§ Source data:
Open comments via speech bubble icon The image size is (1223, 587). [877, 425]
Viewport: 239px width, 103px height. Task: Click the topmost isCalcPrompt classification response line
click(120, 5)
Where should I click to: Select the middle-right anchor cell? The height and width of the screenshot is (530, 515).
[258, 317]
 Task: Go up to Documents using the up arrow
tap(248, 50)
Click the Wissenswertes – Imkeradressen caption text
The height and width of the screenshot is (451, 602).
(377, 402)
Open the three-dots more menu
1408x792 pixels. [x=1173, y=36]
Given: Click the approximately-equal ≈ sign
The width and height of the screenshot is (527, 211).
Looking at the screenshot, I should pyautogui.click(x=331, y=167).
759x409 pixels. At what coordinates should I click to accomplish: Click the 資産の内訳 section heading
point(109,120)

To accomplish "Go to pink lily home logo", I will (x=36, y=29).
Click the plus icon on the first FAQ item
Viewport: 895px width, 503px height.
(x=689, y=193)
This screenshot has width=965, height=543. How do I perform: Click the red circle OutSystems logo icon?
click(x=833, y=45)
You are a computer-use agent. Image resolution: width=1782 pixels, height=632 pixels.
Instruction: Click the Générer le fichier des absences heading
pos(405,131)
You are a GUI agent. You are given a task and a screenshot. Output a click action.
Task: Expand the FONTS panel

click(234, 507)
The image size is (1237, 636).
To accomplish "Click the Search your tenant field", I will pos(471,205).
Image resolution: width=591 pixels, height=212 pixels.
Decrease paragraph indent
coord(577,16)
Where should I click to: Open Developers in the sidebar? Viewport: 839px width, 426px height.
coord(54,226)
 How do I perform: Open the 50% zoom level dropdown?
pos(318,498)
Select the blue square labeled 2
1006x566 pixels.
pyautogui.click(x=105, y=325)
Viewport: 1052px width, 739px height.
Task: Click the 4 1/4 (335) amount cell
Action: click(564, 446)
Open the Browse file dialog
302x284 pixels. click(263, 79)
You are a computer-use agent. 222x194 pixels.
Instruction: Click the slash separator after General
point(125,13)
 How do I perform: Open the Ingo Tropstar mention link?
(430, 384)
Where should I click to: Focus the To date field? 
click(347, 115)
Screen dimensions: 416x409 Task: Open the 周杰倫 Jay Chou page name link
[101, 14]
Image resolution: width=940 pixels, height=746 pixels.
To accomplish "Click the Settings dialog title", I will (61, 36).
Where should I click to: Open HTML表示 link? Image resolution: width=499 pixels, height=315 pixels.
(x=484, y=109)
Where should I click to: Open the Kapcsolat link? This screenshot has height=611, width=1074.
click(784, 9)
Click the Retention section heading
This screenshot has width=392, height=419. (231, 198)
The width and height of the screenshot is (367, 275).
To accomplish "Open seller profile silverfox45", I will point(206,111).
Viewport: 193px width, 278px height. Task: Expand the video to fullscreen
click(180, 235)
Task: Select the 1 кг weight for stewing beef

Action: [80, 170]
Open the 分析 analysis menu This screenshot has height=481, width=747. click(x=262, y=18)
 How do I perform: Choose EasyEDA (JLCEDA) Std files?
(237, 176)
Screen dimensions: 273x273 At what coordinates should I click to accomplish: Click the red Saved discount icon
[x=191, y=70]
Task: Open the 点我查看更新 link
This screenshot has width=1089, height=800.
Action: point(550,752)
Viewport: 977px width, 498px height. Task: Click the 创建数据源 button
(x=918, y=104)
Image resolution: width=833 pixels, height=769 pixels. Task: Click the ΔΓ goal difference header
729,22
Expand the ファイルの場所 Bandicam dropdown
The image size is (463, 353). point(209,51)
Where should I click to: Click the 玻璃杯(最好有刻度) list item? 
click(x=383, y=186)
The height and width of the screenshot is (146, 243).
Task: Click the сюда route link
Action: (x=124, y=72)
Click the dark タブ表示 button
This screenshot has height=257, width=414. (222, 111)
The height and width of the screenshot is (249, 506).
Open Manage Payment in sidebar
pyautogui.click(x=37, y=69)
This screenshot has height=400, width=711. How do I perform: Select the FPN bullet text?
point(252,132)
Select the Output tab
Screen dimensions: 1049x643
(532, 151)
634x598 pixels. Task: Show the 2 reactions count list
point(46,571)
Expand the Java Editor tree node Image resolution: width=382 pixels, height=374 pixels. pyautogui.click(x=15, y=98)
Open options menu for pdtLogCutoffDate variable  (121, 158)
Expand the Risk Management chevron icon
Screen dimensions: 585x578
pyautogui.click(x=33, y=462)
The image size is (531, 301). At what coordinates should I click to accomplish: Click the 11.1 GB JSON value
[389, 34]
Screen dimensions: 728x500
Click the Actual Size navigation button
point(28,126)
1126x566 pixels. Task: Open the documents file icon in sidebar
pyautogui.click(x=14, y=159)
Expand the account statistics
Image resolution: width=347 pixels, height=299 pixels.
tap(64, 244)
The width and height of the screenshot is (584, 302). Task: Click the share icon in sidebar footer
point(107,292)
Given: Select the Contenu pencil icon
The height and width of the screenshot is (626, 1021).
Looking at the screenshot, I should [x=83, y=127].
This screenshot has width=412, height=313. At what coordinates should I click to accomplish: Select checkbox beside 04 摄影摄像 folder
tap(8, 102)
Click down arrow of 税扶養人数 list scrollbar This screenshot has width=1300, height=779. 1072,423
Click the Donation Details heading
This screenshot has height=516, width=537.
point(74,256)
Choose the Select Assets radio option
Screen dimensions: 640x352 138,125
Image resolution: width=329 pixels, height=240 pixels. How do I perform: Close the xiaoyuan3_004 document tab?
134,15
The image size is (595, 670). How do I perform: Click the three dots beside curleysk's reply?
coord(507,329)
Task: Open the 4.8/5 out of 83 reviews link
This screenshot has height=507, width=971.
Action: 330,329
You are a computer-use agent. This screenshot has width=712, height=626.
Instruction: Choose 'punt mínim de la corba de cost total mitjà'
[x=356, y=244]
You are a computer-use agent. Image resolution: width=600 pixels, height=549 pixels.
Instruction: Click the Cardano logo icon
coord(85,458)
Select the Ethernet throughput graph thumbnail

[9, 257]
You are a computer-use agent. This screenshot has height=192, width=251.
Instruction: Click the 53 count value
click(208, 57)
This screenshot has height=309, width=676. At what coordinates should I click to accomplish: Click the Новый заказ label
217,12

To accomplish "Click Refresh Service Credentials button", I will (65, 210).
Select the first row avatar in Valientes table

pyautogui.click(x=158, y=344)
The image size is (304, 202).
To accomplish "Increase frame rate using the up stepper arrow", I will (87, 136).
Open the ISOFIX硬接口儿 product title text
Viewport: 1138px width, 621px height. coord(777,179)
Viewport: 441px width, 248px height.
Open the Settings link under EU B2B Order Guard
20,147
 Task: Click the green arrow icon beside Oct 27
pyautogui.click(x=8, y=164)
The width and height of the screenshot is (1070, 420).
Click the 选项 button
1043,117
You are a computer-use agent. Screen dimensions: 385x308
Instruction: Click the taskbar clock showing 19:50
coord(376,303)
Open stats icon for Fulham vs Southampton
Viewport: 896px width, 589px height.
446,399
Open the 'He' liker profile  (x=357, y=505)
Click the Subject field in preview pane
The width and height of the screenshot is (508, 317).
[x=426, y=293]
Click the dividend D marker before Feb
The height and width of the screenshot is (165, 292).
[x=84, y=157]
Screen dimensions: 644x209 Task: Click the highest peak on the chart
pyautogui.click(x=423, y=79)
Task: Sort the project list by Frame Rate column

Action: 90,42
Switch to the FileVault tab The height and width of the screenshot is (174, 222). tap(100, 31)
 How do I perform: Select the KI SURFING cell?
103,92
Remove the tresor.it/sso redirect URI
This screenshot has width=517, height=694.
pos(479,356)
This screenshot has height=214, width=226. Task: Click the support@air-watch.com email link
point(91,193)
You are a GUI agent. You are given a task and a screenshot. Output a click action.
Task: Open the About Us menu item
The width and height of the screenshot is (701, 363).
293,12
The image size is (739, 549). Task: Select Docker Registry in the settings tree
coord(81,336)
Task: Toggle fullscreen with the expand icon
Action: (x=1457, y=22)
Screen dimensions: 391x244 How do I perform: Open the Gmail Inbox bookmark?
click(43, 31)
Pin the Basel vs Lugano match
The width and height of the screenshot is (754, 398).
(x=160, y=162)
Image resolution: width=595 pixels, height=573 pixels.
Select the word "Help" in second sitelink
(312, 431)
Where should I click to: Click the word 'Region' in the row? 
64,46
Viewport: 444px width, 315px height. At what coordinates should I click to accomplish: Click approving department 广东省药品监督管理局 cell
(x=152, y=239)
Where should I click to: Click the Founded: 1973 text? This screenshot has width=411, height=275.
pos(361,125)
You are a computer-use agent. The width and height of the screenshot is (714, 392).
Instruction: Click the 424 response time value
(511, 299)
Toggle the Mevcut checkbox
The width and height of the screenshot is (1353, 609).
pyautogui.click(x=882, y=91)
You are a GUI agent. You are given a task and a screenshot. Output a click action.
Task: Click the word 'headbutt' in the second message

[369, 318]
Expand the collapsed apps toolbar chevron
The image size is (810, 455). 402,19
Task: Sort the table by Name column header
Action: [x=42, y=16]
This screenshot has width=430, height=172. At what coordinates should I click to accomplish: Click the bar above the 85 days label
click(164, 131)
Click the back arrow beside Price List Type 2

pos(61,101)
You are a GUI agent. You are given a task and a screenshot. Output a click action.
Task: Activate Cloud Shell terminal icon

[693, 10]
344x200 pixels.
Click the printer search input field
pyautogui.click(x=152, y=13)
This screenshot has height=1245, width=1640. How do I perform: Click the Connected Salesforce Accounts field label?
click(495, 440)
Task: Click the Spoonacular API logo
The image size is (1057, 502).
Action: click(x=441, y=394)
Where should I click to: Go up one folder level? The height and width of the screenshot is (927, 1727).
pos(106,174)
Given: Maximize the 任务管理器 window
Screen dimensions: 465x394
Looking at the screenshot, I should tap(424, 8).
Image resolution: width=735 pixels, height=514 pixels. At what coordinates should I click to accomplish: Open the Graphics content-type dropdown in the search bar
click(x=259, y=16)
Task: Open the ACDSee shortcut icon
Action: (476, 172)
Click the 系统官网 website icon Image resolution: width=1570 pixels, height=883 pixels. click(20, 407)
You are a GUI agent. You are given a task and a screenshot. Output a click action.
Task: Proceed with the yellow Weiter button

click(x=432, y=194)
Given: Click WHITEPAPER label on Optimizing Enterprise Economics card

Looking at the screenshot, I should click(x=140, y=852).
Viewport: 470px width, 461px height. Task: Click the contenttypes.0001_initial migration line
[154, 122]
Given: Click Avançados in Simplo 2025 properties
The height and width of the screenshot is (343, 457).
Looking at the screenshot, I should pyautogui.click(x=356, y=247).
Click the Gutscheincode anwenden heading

§ Goal of the exercise: Whenever the word "profile" turns up in a line of the listing above, copy the line.

§ Response to the task:
To accomplish "Open seller profile silverfox45", I will point(206,111).
Open the 'He' liker profile  (x=357, y=505)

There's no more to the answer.